— Start QUOTED TEXT —

Counting the number of bits of value 1 in an array - Understanding the code behind it (C)

Question

The following code counts the number of bits of value '1' in the array 'buf':

long bit_count(long *arr, int size)
{
    int w,b;
    unsigned long word=0;
    long n = 0;

    for(w = 0; w<size ; w++){
        word = arr[w];
        while(word != 0){
            n += word & 1;
            word >>= 1;
        }
    }
    return n;
}

int main() {

     char buf[] = {"There is always one more!"};         //(1)
     int length = strlen(buf)>>3;                        //(2)
     long *a = (long*) (buf + length);                   //(3)
     //char * b = (char *)a; // this is a comment.       //(4)
     int len = strlen((char*)a);                         //(5)
     long total_count = bit_count((long*) buf, length);  //(6)
     *a = (*a) & (((long)1<<(len*8))-1);                 //(7)
     char *c = (char*)a;                                 //(8)
     total_count += bit_count(a,1);                      //(9)
     printf("bits number %ld\n",total_count);            //(10)

    return 0;
}

That's my understanding of the code: (please correct me if I'm wrong, I want to understand it at the deepest level)

In line (2) they compute the number of letters in buf which is 25 and it's equivalent to 25 bytes. cause the size of char is 1 byte. then by shifting that number 3 bits right they dividing it by 8, 8 defines 8 bytes = 1 long type. so how many "longs" this buf array contains.

line (3) - 'a' points to a value that contains the casting of the remainder of buf to (long *) - in line (4) I saw that b* value will be "!" which is exactly the remainder of 1 byte in the array. but I don't really understand the casting to (long *) the value I'm getting is different if I check

long check = (long) (buf + length);

so what exactly happens when I do - {(long*)buf} is my first question.

in line (6) I count the bits in the first part of the array (by longs) and in line (9) I count the bits in the remainder.

what I don't understand is - what happens in line (7)?

Answer 1

There is nothing tricky about the code, but it is not very good. Actually, it is very bad, and not because of style but because it corrupts memory.

(2)  int length = strlen(buf)>>3;

This line calculates the whole number of long objects that fit in the string, assuming that long is eight bytes (/ sizeof(long) should be used instead of >>3) and that int is big enough to hold the number (size_t should be used instead of int).

— End QUOTED TEXT —

• **TO DO**: Copy out the bit-counting thread starting with "total_count += bit_count(a,1);" and going on through "buf array contains.". The data after this text is not needed.

— Start GIVEN INFORMATION —

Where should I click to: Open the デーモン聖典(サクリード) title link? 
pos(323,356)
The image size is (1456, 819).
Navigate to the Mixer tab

— End GIVEN INFORMATION —

• **WRITTEN RESPONSE**:
total_count += bit_count(a,1);                      //(9)
     printf("bits number %ld\n",total_count);            //(10)

    return 0;
}

That's my understanding of the code: (please correct me if I'm wrong, I want to understand it at the deepest level)

In line (2) they compute the number of letters in buf which is 25 and it's equivalent to 25 bytes. cause the size of char is 1 byte. then by shifting that number 3 bits right they dividing it by 8, 8 defines 8 bytes = 1 long type. so how many "longs" this buf array contains.